Near-realtime Data Ingestion in Snowflake

Building near-realtime ingestion pipelines in Snowflake

Joao Marques @ Data Beyond Ltd
Level Up Coding
Published in
8 min readJan 19, 2021

--

Photo by Paul Teysen on Unsplash

Executive Summary

  • External tables are great, but won’t ever come close to Snowflake internal tables
  • Snowpipe is extremely resilient and fast, just make sure you monitor for errors
  • Snowpipe is quite a recent technology, so some annoyances/missing features require some workarounds
  • How to easily implement a Hot/Cold/Frozen data storage approach to your staging tables

Introduction

ELT Pipeline

When building a data warehouse or data lake, the first foundational block you will need to tackle is replication, which represents 2 out of the 3 ELT steps (E+L).

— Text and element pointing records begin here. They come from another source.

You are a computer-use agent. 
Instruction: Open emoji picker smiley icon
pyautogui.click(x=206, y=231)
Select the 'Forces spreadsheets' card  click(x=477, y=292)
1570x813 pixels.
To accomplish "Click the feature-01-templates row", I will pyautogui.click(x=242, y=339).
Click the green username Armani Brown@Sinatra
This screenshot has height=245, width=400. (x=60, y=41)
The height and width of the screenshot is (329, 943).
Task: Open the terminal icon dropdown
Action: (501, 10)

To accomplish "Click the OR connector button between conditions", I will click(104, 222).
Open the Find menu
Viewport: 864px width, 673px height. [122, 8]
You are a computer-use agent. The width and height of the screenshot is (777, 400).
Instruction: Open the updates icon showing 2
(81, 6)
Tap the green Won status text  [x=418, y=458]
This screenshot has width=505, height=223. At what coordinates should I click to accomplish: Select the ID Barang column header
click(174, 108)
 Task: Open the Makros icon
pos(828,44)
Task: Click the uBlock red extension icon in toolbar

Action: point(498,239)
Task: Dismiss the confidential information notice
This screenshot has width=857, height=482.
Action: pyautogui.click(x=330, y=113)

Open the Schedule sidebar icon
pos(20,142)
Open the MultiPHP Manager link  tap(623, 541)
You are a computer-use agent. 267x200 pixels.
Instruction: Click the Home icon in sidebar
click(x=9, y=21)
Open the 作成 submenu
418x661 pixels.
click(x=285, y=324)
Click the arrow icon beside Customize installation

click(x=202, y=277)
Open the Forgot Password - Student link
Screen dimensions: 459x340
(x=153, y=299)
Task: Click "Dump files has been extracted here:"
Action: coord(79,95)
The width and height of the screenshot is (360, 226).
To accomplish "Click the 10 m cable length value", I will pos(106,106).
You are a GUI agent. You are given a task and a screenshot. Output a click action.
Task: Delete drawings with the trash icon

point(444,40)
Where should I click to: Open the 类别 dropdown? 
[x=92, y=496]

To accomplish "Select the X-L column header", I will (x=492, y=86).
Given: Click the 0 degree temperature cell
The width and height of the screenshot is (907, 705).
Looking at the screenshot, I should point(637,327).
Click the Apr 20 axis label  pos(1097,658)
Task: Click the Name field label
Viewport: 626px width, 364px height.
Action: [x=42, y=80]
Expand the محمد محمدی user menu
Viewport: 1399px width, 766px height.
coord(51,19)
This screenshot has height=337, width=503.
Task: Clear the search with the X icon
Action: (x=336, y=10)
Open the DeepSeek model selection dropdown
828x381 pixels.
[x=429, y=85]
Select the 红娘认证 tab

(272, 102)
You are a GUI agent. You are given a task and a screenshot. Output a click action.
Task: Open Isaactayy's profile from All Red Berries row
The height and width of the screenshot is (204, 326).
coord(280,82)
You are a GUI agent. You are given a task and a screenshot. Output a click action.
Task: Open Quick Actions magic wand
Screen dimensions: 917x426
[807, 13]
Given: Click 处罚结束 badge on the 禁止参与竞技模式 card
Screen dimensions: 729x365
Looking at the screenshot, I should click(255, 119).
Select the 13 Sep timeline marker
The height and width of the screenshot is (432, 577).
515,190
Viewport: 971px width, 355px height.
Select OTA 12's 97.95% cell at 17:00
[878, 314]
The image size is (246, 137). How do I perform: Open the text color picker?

This article focuses on the Load part, and more specifically on how to ingest billions of rows a day in a fast, reliable, and cost efficient way using Snowflake.

Requirements

Before digging into the details, let’s lay out the attributes one would look for a staging area to have in an ideal scenario:

  • Stable, always available and as up-to-date as possible
  • Without data limitations (have all the data ever produced available)
  • High performance
  • Seamlessly available to the Business (using the same toolset and language)
  • Cost efficient

Most of these are not that hard to get with most MPP platforms on the market, but there are 2 that are especially important and that are usually the trickiest ones.

Making all data available

When your ingest billions of rows of data daily, scale starts to creep in. Typically you would keep this data in the data lake only, and just ingest a small part into the database to avoid a big storage bill. But your business may require more than 1 year of data to be available “sometimes”…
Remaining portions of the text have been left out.